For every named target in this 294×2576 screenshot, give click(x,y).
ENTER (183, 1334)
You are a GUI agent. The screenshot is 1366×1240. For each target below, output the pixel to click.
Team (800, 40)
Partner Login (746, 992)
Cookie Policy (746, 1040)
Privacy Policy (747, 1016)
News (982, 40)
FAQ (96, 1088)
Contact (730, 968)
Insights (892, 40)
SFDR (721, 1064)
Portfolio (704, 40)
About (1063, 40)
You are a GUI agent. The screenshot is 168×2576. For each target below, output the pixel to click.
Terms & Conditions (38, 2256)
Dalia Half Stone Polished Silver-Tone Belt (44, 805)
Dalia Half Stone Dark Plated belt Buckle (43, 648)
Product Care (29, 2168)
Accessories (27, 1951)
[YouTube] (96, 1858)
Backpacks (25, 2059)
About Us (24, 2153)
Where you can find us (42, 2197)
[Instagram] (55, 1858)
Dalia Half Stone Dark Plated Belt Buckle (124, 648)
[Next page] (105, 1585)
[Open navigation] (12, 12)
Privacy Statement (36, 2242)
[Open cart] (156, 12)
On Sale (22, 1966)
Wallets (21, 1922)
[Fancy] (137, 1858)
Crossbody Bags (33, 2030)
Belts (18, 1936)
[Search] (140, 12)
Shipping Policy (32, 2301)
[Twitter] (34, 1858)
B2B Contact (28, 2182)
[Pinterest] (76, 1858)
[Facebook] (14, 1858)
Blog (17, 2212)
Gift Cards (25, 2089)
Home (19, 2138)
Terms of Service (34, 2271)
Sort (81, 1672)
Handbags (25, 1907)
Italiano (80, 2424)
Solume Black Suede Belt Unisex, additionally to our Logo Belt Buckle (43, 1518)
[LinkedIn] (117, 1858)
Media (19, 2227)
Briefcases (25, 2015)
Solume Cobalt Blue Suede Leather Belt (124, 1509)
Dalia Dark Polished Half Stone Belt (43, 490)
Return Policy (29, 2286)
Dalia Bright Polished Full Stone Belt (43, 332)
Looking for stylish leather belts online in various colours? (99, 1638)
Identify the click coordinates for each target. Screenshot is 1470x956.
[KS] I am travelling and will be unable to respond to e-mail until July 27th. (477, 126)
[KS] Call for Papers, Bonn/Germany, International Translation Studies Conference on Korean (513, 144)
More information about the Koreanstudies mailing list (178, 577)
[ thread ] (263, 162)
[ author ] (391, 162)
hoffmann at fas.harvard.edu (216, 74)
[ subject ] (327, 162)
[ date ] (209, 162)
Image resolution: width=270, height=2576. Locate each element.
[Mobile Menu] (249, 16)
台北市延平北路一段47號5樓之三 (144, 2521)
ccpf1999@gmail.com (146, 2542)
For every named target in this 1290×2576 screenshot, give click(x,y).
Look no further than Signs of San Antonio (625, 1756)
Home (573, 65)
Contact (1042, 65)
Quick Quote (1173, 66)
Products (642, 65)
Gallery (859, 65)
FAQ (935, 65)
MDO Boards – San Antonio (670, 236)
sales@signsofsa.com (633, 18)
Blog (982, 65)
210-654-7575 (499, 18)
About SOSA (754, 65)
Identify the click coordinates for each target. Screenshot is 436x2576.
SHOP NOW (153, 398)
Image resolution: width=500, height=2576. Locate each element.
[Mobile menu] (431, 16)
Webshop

**WORK TO COMPLETE**
Each entry is to be written out exactly as it was given.

**RESULT OF THE TASK**
For every named target in this 294×2576 screenshot, give click(x,y).
ENTER (183, 1334)
You are a GUI agent. The screenshot is 1366×1240. For each target below, output the pixel to click.
Team (800, 40)
Partner Login (746, 992)
Cookie Policy (746, 1040)
Privacy Policy (747, 1016)
News (982, 40)
FAQ (96, 1088)
Contact (730, 968)
Insights (892, 40)
SFDR (721, 1064)
Portfolio (704, 40)
About (1063, 40)
You are a GUI agent. The screenshot is 168×2576. For each target below, output the pixel to click.
Terms & Conditions (38, 2256)
Dalia Half Stone Polished Silver-Tone Belt (44, 805)
Dalia Half Stone Dark Plated belt Buckle (43, 648)
Product Care (29, 2168)
Accessories (27, 1951)
[YouTube] (96, 1858)
Backpacks (25, 2059)
About Us (24, 2153)
Where you can find us (42, 2197)
[Instagram] (55, 1858)
Dalia Half Stone Dark Plated Belt Buckle (124, 648)
[Next page] (105, 1585)
[Open navigation] (12, 12)
Privacy Statement (36, 2242)
[Open cart] (156, 12)
On Sale (22, 1966)
Wallets (21, 1922)
[Fancy] (137, 1858)
Crossbody Bags (33, 2030)
Belts (18, 1936)
[Search] (140, 12)
Shipping Policy (32, 2301)
[Twitter] (34, 1858)
B2B Contact (28, 2182)
[Pinterest] (76, 1858)
[Facebook] (14, 1858)
Blog (17, 2212)
Gift Cards (25, 2089)
Home (19, 2138)
Terms of Service (34, 2271)
Sort (81, 1672)
Handbags (25, 1907)
Italiano (80, 2424)
Solume Black Suede Belt Unisex, additionally to our Logo Belt Buckle (43, 1518)
[LinkedIn] (117, 1858)
Media (19, 2227)
Briefcases (25, 2015)
Solume Cobalt Blue Suede Leather Belt (124, 1509)
Dalia Dark Polished Half Stone Belt (43, 490)
Return Policy (29, 2286)
Dalia Bright Polished Full Stone Belt (43, 332)
Looking for stylish leather belts online in various colours? (99, 1638)
Identify the click coordinates for each target. Screenshot is 1470x956.
[KS] I am travelling and will be unable to respond to e-mail until July 27th. (477, 126)
[KS] Call for Papers, Bonn/Germany, International Translation Studies Conference on Korean (513, 144)
More information about the Koreanstudies mailing list (178, 577)
[ thread ] (263, 162)
[ author ] (391, 162)
hoffmann at fas.harvard.edu (216, 74)
[ subject ] (327, 162)
[ date ] (209, 162)
Image resolution: width=270, height=2576. Locate each element.
[Mobile Menu] (249, 16)
台北市延平北路一段47號5樓之三 (144, 2521)
ccpf1999@gmail.com (146, 2542)
For every named target in this 1290×2576 screenshot, give click(x,y).
Look no further than Signs of San Antonio (625, 1756)
Home (573, 65)
Contact (1042, 65)
Quick Quote (1173, 66)
Products (642, 65)
Gallery (859, 65)
FAQ (935, 65)
MDO Boards – San Antonio (670, 236)
sales@signsofsa.com (633, 18)
Blog (982, 65)
210-654-7575 (499, 18)
About SOSA (754, 65)
Identify the click coordinates for each target. Screenshot is 436x2576.
SHOP NOW (153, 398)
Image resolution: width=500, height=2576. Locate each element.
[Mobile menu] (431, 16)
Webshop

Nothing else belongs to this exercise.